Questions sur l'entretien des locaux professionnels
L'entretien des locaux peut-il être assuré par les salariés eux-mêmes ?
Légalement, oui, sous conditions. Si l'entretien est intégré à la fiche de poste d'un salarié dès son embauche (assistante de direction, hôtesse d'accueil dans une petite structure), il n'y a pas de problème juridique particulier. En revanche, demander à des salariés dont le contrat ne prévoit pas cette tâche d'effectuer le nettoyage sans leur accord peut être source de tension et de contentieux. De plus, les conventions collectives de certains secteurs (hôtellerie-restauration, grande distribution) encadrent précisément la répartition des tâches.

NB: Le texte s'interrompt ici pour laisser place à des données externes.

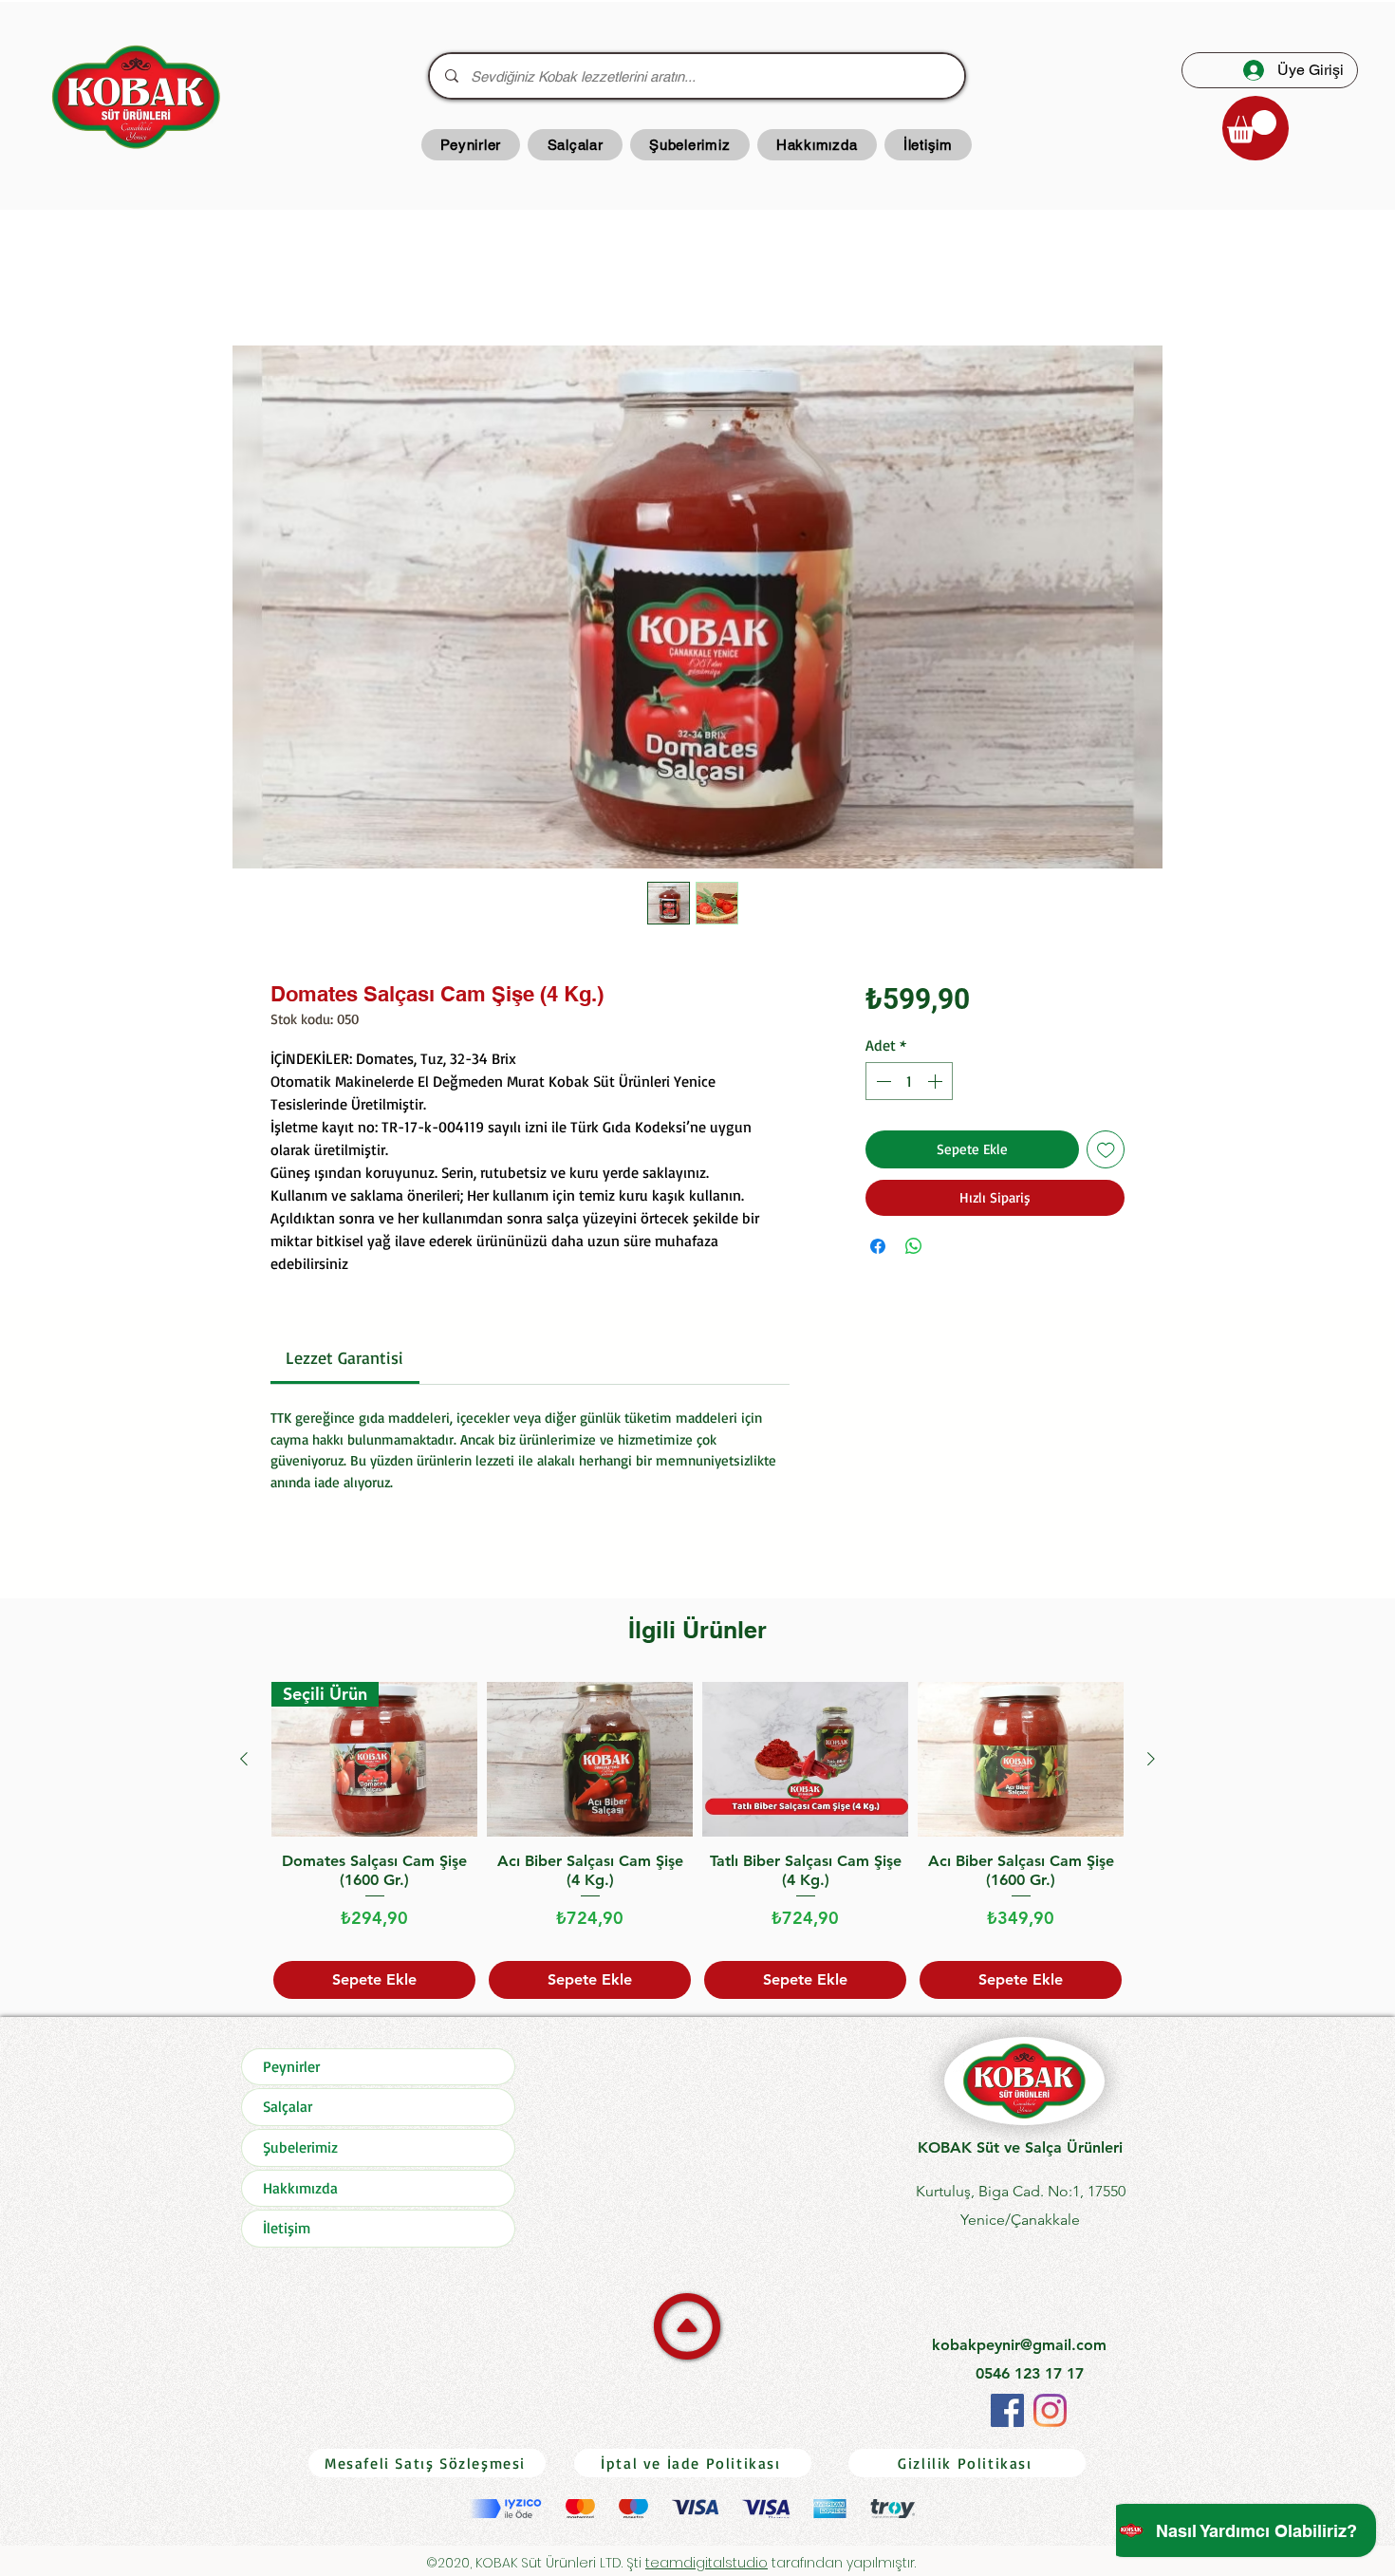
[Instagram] (1050, 2414)
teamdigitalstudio (706, 2566)
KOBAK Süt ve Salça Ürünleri (1020, 2151)
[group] (697, 1845)
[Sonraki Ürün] (1151, 1762)
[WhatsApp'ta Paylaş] (913, 1250)
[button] (1251, 126)
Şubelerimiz (300, 2150)
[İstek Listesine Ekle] (1106, 1153)
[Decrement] (881, 1085)
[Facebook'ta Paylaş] (877, 1250)
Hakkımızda (300, 2191)
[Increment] (936, 1085)
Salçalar (287, 2109)
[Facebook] (1007, 2414)
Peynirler (291, 2070)
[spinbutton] (909, 1085)
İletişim (286, 2231)
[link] (344, 1361)
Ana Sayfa (305, 280)
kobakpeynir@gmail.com (1019, 2349)
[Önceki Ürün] (243, 1762)
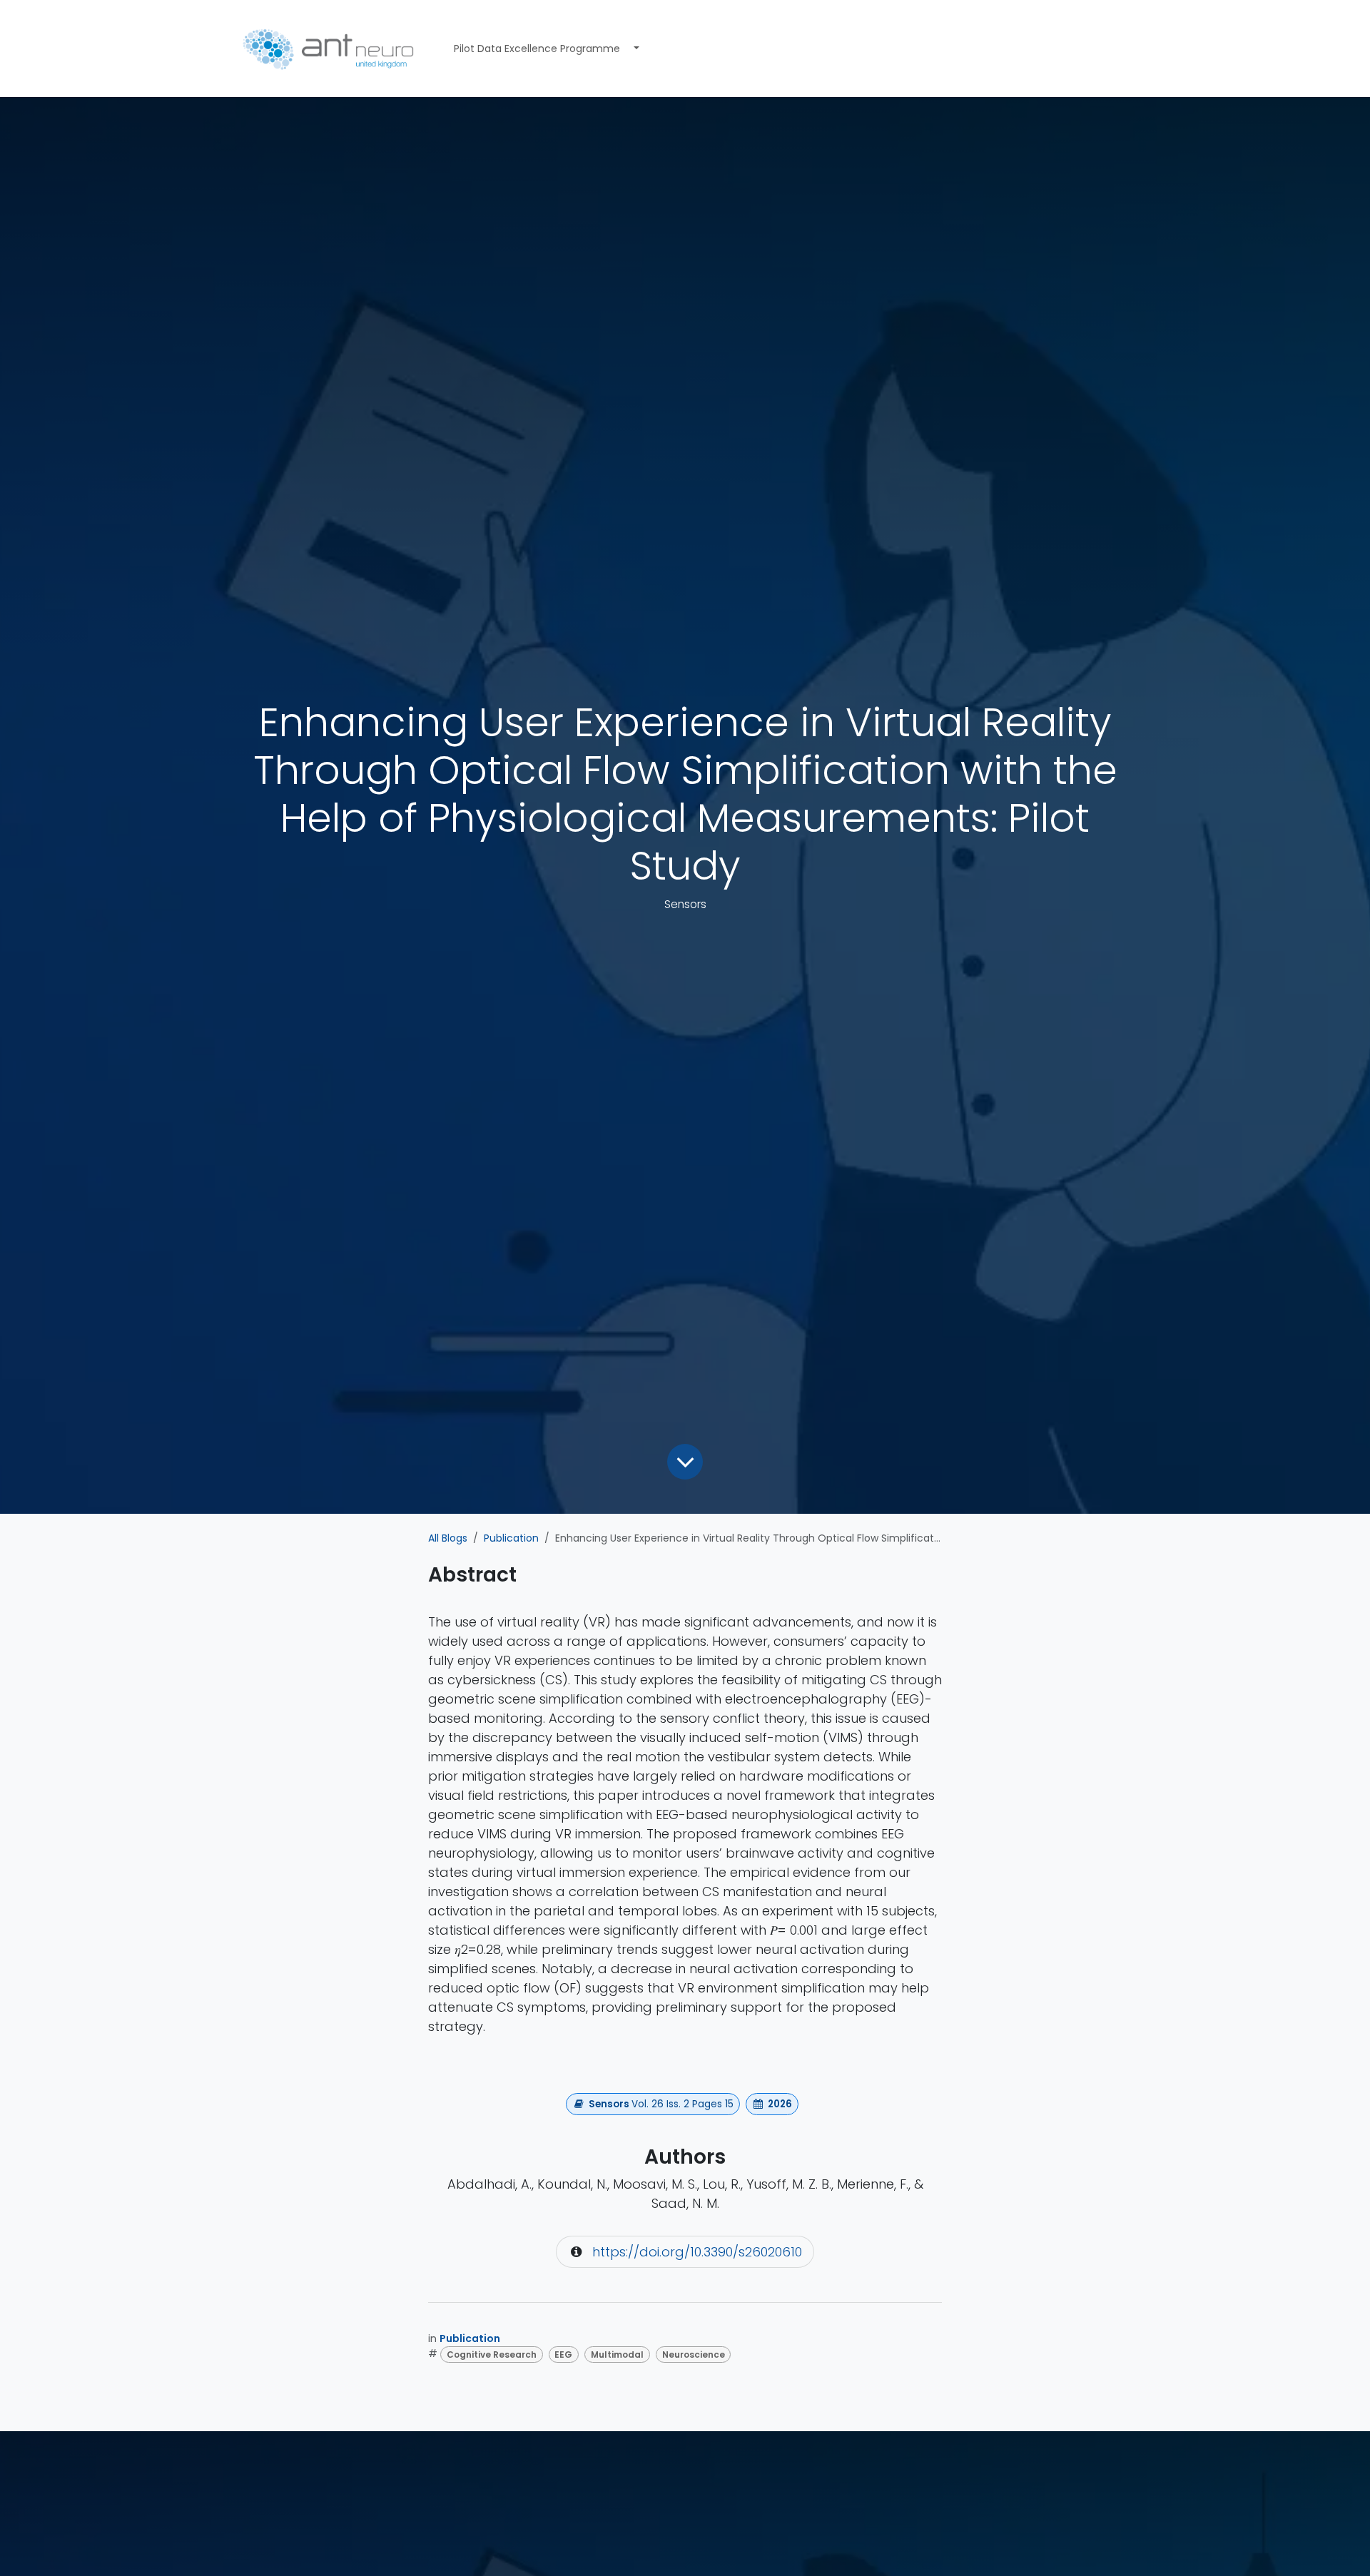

Vérifiez la convention applicable à votre secteur avant d'organiser un nettoyage assuré par vos équipes.
Quels sont les risques en cas de non-respect des obligations d'hygiène en entreprise ?
En cas de contrôle de l'inspection du travail, le non-respect des normes d'hygiène des locaux (sanitaires insuffisants, cuisine insalubre, locaux de travail non entretenus) peut donner lieu à des mises en demeure, puis à des amendes administratives. En cas de maladie professionnelle ou d'accident lié à un environnement insalubre (chute sur sol glissant non nettoyé, infection liée à des sanitaires contaminés), la responsabilité de l'employeur peut être engagée sur le fondement de l'obligation de sécurité. Les risques sont également commerciaux : un client ou un auditeur qui visite des locaux mal entretenus en tire une conclusion immédiate sur le niveau de rigueur de l'entreprise.
Comment choisir une entreprise de nettoyage professionnelle fiable ?
Plusieurs critères permettent de distinguer un prestataire sérieux. L'ancienneté et la stabilité de l'entreprise (évitez les prestataires créés il y a moins d'un an), la certification MASE ou ISO 14001 pour les prestataires qui s'engagent sur des pratiques environnementales, la capacité à fournir des références vérifiables dans votre secteur et votre type de locaux, la proposition d'un contrat écrit avec cahier des charges détaillé (pas seulement un devis au m²), et la stabilité des agents affectés à votre contrat (le turn-over élevé dans le secteur est un facteur de dégradation de la qualité). Demandez systématiquement deux à trois devis comparatifs et visitez les locaux d'un client existant si possible.